• Exercise instructions
Retype every record that appears below, unchanged.

□ □ □ □ □

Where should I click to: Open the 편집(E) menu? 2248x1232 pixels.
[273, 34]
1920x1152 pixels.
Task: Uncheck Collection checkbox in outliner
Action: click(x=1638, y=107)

□ □ □ □ □

• Task response
Where should I click to: Open the 편집(E) menu? 2248x1232 pixels.
[273, 34]
1920x1152 pixels.
Task: Uncheck Collection checkbox in outliner
Action: click(x=1638, y=107)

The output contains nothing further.